• **Records for the task**
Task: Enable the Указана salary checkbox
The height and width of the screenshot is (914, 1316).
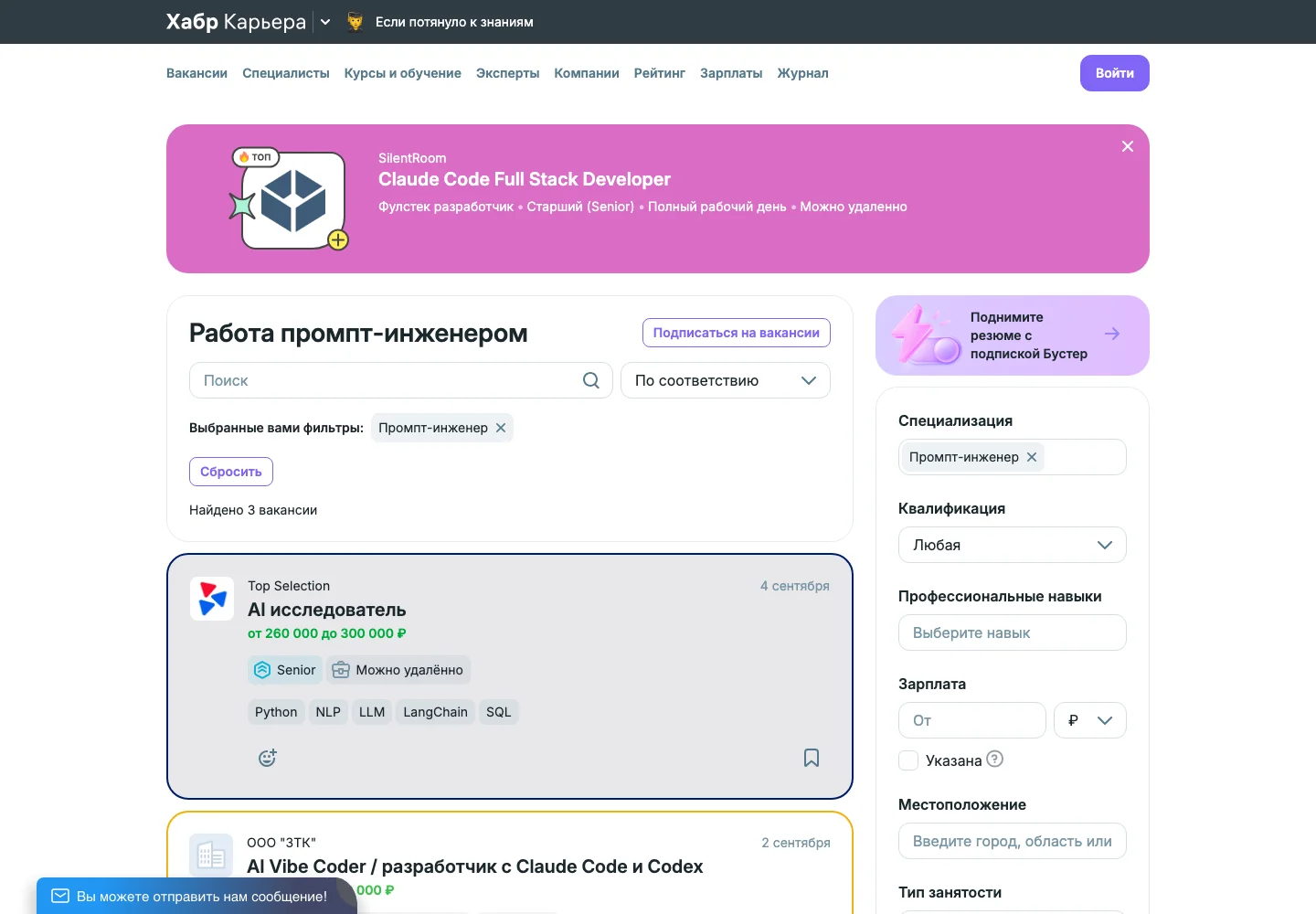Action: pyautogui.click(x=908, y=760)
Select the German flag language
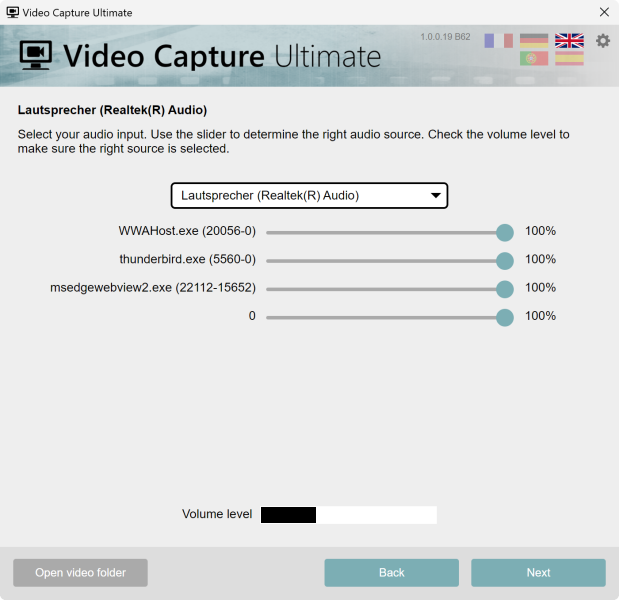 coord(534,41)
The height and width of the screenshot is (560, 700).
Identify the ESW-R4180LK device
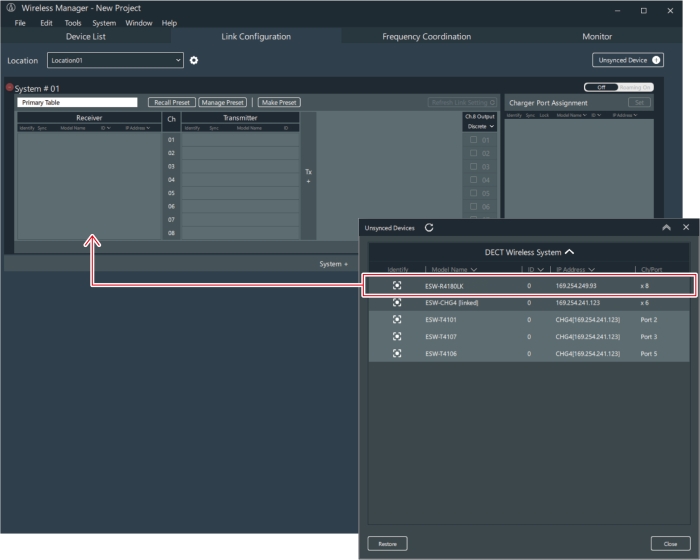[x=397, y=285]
...
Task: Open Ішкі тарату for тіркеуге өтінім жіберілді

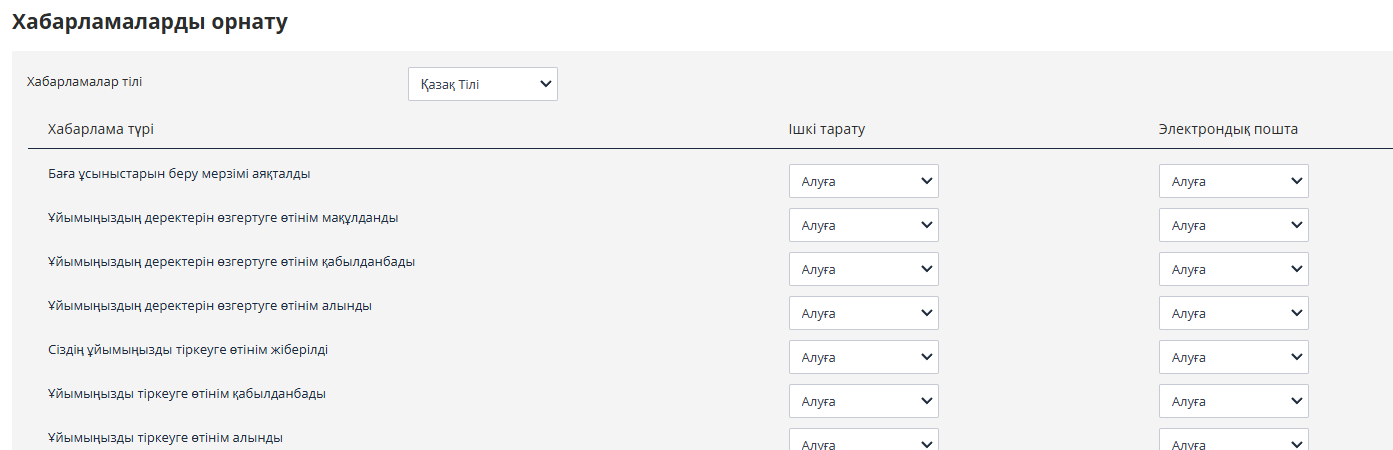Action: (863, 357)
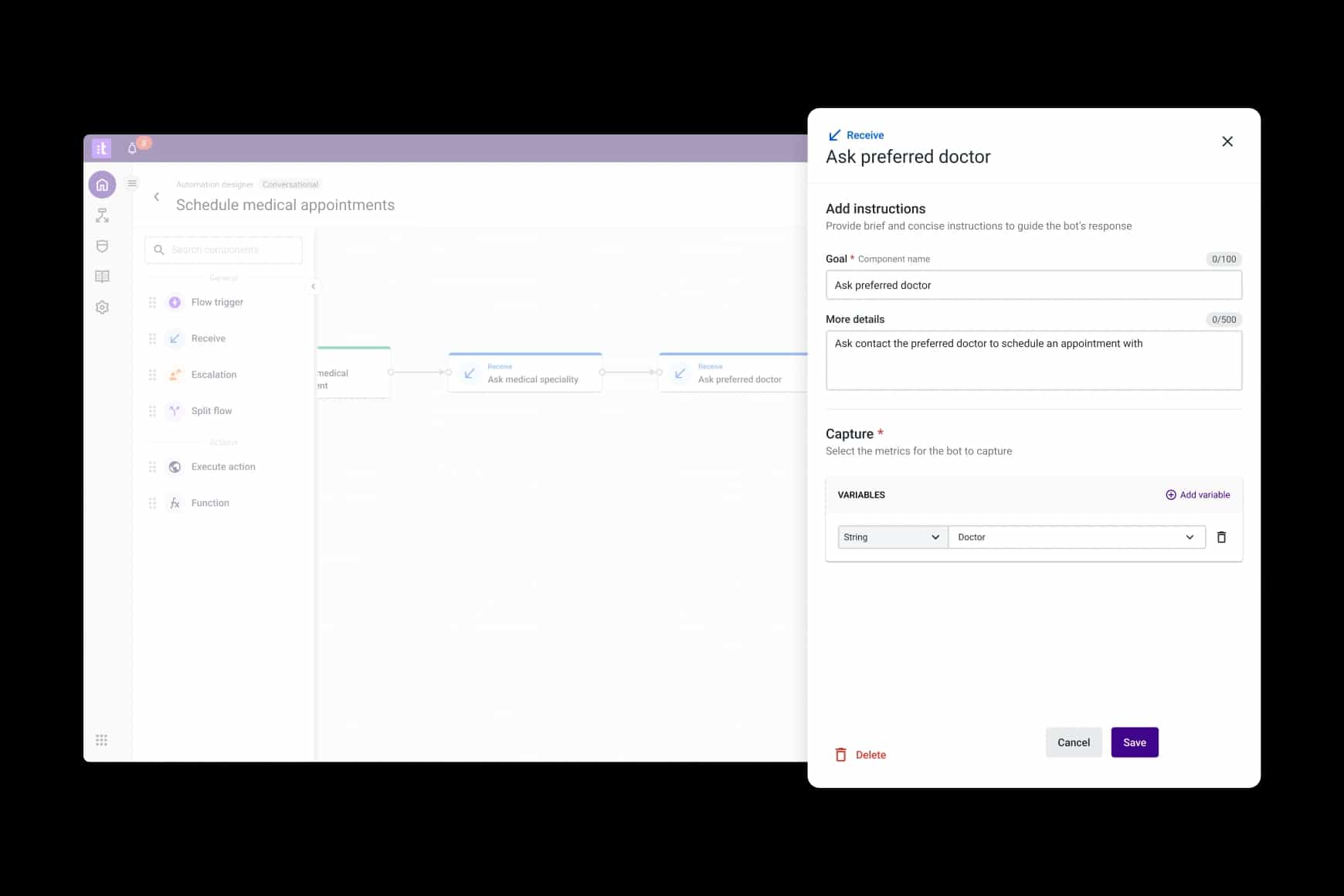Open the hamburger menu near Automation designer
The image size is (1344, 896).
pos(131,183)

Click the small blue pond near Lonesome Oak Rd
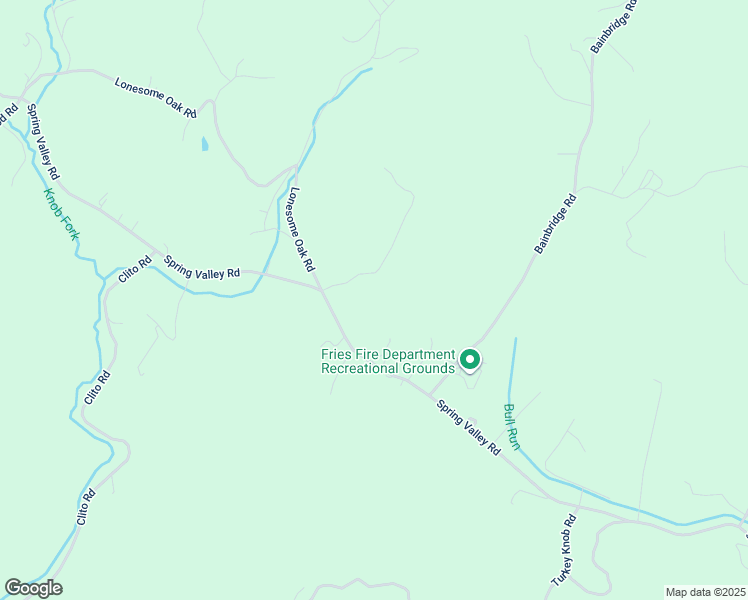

• **Required work**
Please reproduce the entries from the line containing "Task: Enable the Указана salary checkbox" through the line containing "[x=397, y=285]", inclusive, replacing "Select" with "Choose" and leaving everything else unchanged. Omit the pictures from your answer.

• **Correct result**
Task: Enable the Указана salary checkbox
The height and width of the screenshot is (914, 1316).
Action: pyautogui.click(x=908, y=760)
Choose the German flag language
 coord(534,41)
The height and width of the screenshot is (560, 700).
Identify the ESW-R4180LK device
[x=397, y=285]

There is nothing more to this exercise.